Tally the lines in the entries below where the string "Task" occurs. Reply with the total alone.

[Data extracted from a collection]
+--

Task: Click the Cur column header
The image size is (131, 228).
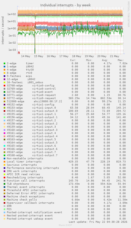Action: point(73,60)
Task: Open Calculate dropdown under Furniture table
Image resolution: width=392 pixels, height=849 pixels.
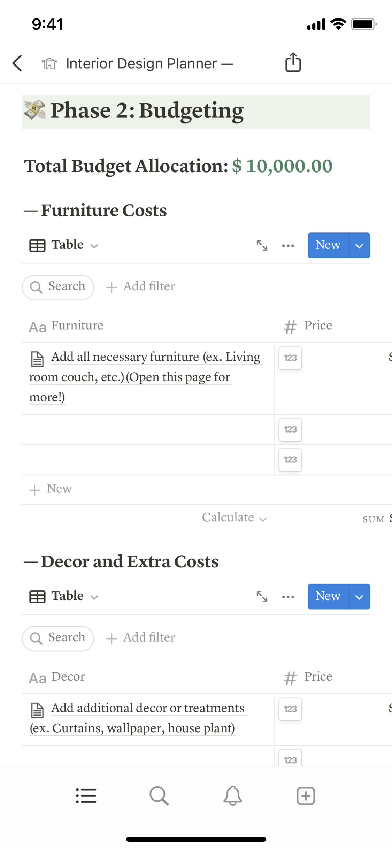Action: click(x=234, y=518)
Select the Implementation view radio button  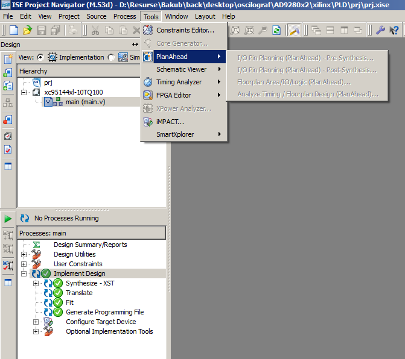tap(40, 57)
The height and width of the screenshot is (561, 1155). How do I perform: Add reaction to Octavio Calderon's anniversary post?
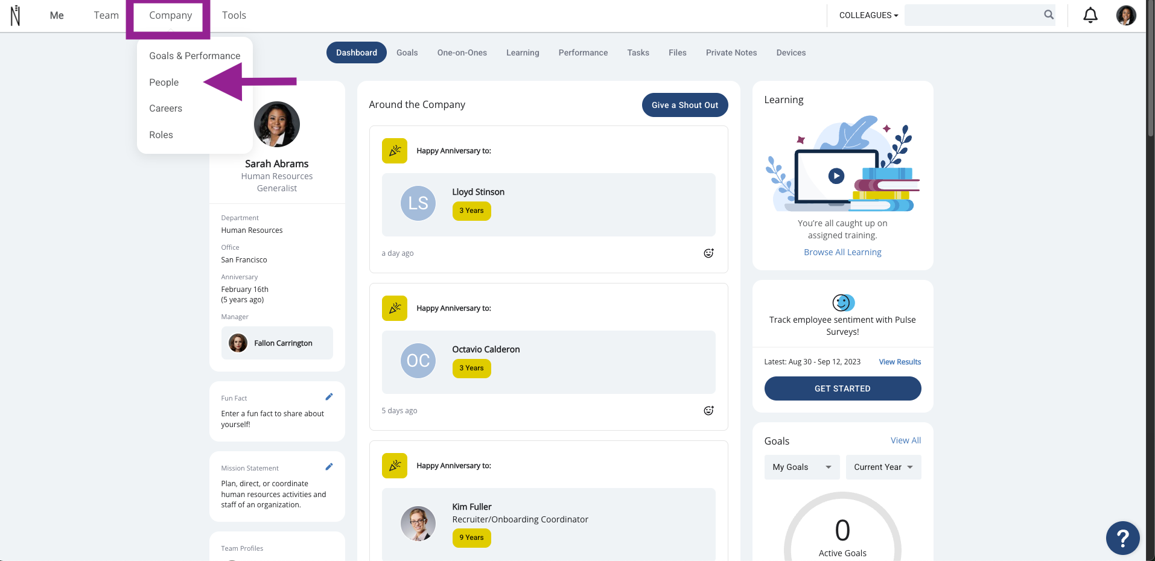pos(708,411)

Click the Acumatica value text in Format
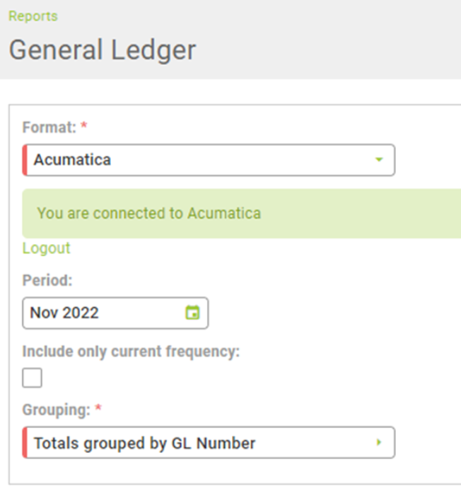tap(72, 160)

+--

**Exercise output**
2